There were so many questions, so much more he wanted to know from his  mother and from his real father, but he didn't need those answers right  now.

It was Emma he needed to see and regardless of whether or not it was too  late he had to tell her, which meant there was someone he had to speak  with first.

'You cannot leave now,' Mia pointed out as he packed his case. 'There is mass tonight, one more duty, Luca-for familia … '

'No, Ma.' He kissed his mother's cheek to show he was not angry. 'My duty is to Emma-she is familia now.'





CHAPTER EIGHTEEN


'CAN I pay Dad's account?'

'Of course.' The supervisor was unusually friendly as Emma came into the  office, just a little bit flushed in the cheeks and, well, just a  little nicer. 'You've sold another painting.'

It was actually the supervisor who handed her an envelope with a cheque  in it and there was a flurry in her stomach as Emma took it. That feel  of her baby moving still caught her by surprise, and she smiled, not  just at the kicks from her baby but that she had almost paid her  debts-and all by her own hand.

All was well.

She chanted those words over and over to herself and out loud to her baby too at times.

All was well.

Her father's house had finally sold and she'd found a little flat  nearby. Thanks to an excellent reference from Luca, she'd landed a  wonderful job for three days a week and once the baby arrived they were  happy for her to work a couple of days a week from home, which gave her  time to concentrate on her art.

She was getting there.

Not quite thriving, but not just surviving either.

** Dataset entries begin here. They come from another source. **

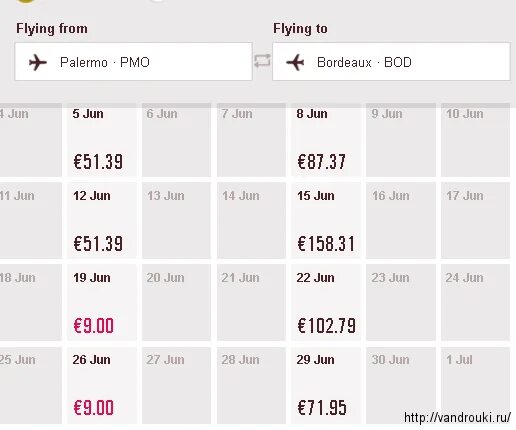Select 8 Jun fare €87.37
The image size is (516, 430).
pos(326,140)
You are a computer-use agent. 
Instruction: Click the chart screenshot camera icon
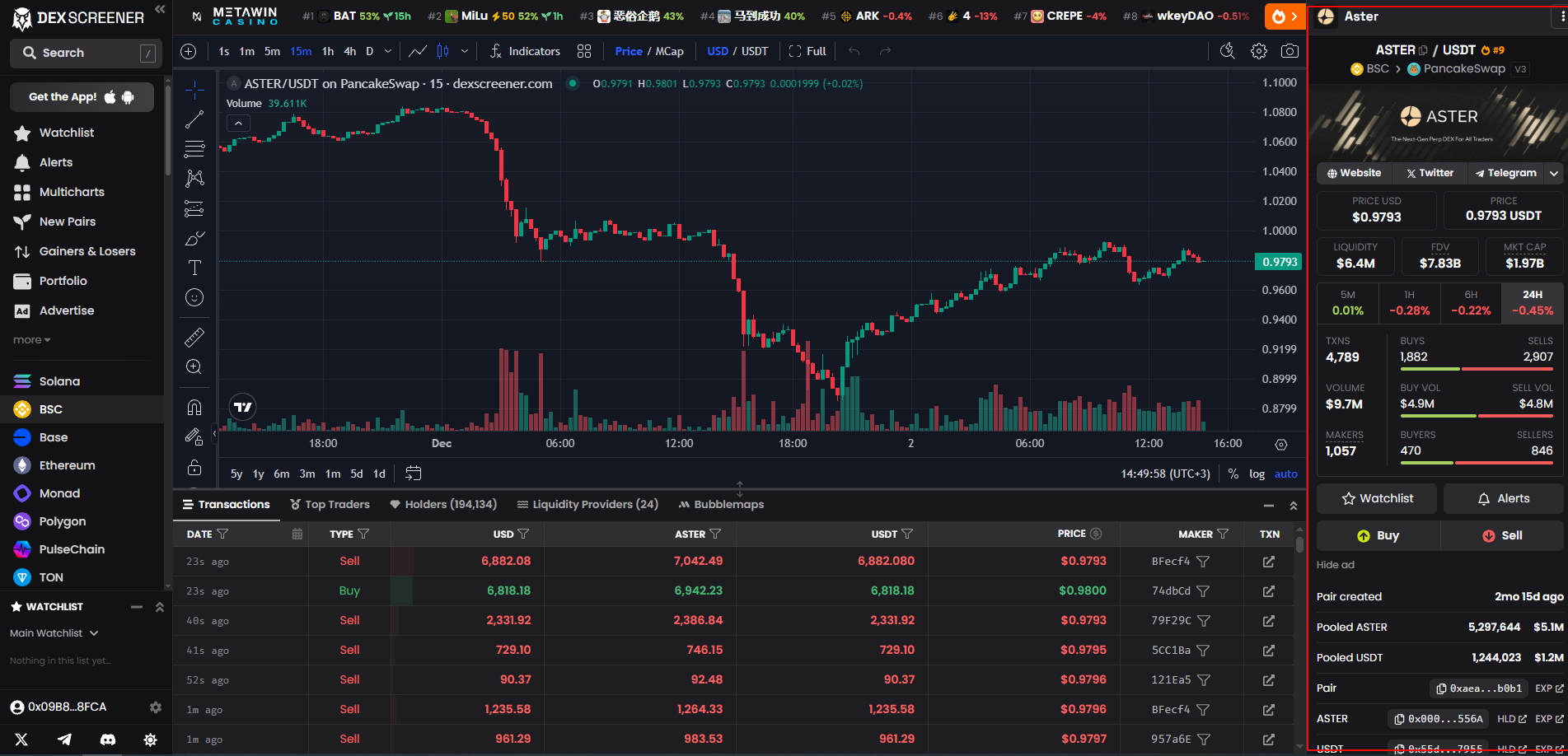click(x=1290, y=51)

She missed Luca-missed him in her days, in her nights, in her life, and she missed him for their baby too.

But there was nothing she could do about that, so she poured her grief  into her artwork and scared herself sometimes with her own mind-painting  dark, swirling stories of loss and grief and hope and life.

And she'd sold not one but three paintings!

She'd put one up in her father's room at the nursing home, which a  relative of another resident had liked, and things had taken off from  there.

Oh, they hadn't sold for vast sums, but they'd keep the baby in nappies and bottles, and Emma knew that they'd be okay.

All was well, she told her kicking stomach.

They really didn't need Luca.

Want, however, was an entirely different matter.

She walked down the long corridor towards her father and wasn't really  looking forward to it. He'd noticed her swelling stomach these past  couple of weeks and unfortunately a stroke and a touch of senility  weren't stopping him from asking awkward questions.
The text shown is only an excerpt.